BACKGROUND: Cardiovascular diseases are a leading cause of mortality globally and impose suffering and economic difficulties, particularly in low- and middle-income countries. Community pharmacists present an opportunity for effective prevention and control of cardiovascular diseases. The overarching aim of the study was to evaluate factors associated with the extent of involvement, barriers and facilitators, and perceptions of Lesotho community pharmacists in preventing and controlling cardiovascular diseases. METHODS: The study utilised a quantitative cross-sectional survey. A semi-structured questionnaire was distributed to licensed community pharmacists across four districts between March and July 2023. Parametric and non-parametric tests were performed for data analysis using a Statistical Package for Social Sciences version 26. RESULTS: Apart from medicine dispensing, community pharmacists were mostly involved in hypertension (mean = 4.38±.73) and diabetes (mean = 4.17±.91) screening, weight management advice (mean = 3.81±.87), disease education (mean = 3.93±.83), medication management therapy (mean = 3.74±.99, 3.81±.88), referral of and follow up on patients (mean = 3.70±.98 and 3.87±.92). There was a significant association between the extent of involvement and pharmacy location, experience of community pharmacists, availability of tools, number of patients seen daily, and presence of other healthcare professionals at a community pharmacy (p<
0.05).
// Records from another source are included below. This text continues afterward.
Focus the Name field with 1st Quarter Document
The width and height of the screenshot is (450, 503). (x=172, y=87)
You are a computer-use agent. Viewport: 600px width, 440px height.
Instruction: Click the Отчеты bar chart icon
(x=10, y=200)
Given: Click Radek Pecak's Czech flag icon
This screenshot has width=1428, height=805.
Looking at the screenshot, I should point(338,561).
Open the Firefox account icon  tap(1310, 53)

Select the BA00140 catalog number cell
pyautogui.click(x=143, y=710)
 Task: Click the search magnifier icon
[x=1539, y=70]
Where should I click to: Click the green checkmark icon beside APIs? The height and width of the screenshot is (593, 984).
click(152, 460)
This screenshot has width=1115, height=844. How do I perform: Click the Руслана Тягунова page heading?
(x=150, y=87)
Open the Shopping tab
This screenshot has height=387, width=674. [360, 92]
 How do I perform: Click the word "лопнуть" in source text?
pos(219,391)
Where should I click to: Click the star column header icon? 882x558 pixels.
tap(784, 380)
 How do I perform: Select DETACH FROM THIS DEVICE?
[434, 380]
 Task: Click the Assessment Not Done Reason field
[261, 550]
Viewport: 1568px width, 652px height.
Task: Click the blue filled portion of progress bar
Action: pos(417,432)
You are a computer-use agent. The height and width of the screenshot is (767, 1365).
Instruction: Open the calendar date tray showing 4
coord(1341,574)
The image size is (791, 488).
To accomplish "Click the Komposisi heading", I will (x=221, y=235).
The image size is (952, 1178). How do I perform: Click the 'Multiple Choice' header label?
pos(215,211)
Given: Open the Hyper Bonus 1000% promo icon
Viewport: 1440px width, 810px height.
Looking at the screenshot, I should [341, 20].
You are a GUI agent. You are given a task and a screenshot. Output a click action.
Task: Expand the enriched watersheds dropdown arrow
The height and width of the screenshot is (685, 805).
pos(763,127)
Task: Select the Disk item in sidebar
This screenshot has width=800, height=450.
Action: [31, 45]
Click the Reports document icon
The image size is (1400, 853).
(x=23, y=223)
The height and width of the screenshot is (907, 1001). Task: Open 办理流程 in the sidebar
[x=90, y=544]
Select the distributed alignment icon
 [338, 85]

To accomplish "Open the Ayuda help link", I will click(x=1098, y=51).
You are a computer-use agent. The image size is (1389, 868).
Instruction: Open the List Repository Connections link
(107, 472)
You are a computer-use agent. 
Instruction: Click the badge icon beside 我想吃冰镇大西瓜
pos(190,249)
The most common barriers were related to patient factors (>
75% agree to strongly agree), such as lack of awareness of community pharmacists' services. Community pharmacists possessed positive (mean >
3) attitudes and perceptions regarding their role in cardiovascular disease management. CONCLUSIONS: Besides dispensing medicine, community pharmacists had varying extent of involvement in health promotion activities. The provision of these services differed between socio-demographic groups. Community pharmacists possessed good knowledge, positive attitudes towards their cardiovascular disease management role. Thus, they can improve cardiovascular disease outcomes. However, the barriers potentially limit their scope of practice and encourage inconsistent community pharmacy services. The findings present pertinent information to policy-makers, regulators, and pharmacists that can inform the development of frameworks to improve clinical and pharmacy practice in Lesotho and low- and middle-income countries.